# Value of Taphole Maple lumber



## sprucegum (Dec 6, 2012)

I have recently purchased a parcel of woodland that has a small very old Sugarbush. There are quite a few trees exceeding 36" DBH, most of them are well past there prime. We are planning to continue using them for maple sugar production as long as they live, but there are several that are already dead or nearly so. Most of these are still sound and have one or more good logs. Local log yards will not buy tapped maple butt logs or if they do they will pay a very low price. I have been noticing quite a lot of buzz about taphole lumber and am thinking of having a couple thousand bdf sawed by a friend who has a bandmill, he charges .35/bdf for sawing and will also charge me for sharpening or replacing any bands damaged by sawing old sap spouts and nails in the butt logs.
I will have no problem selling the good lumber from the top logs and will of course use some of it myself does anyone know what a fair price is for the taphole lumber? Also what is the most marketable size . 4/4 5/4 live edge square etc.

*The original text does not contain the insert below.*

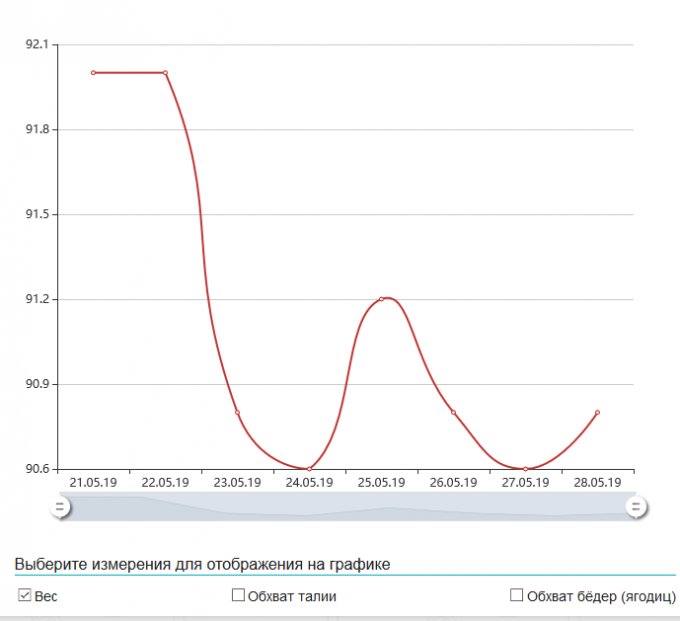Click the 92.1 value on the vertical axis
The image size is (680, 621).
[38, 45]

I have seen taphole lumber advertised as high as $10/bdft but this seems unrealistic to me and is sure a heck of a lot more than I would pay. Any thoughts?


----------



## mojapitt (Dec 31, 2011)

First, Welcome to LJ's!

Price on this kind of wood has to be regional. I am in South Dakota. I can't get 25% of what they do in say Massachusetts. Do some searching say over a 300 mile radius and try to figure average going Tate. Best I can do. Hope it works very well for you.


----------



## lightweightladylefty (Mar 27, 2008)

I've never even thought of taphole maple as having any special market so when I read your post, I decided to search the web for information and came up with over 75,000 links. (This posting of yours came up in second place!) There's even one called tapholemaple.com. (I would have done a little investigating but with dial-up, I'd be on here all night!)

If you have a metal detector, you might save yourself some cost in blade repair/replacement and be able to avoid the taps. The cost of broken blades could add up quickly! We've been blessed and never had to pay for one even though lead from hunters has been hit but is soft enough not to cause much damage.

L/W


----------



## EastLake (Mar 11, 2014)

So, revitalizing an old topic.

Just had some spalted sugar maple boarded out and found tap holes all over. Once I researched what this was, I got giddy.

I am wondering if anyone has ever worked with this, and if so, is it better to leave the holes or fill them with something. And if so, what is appropriate for filling material?


----------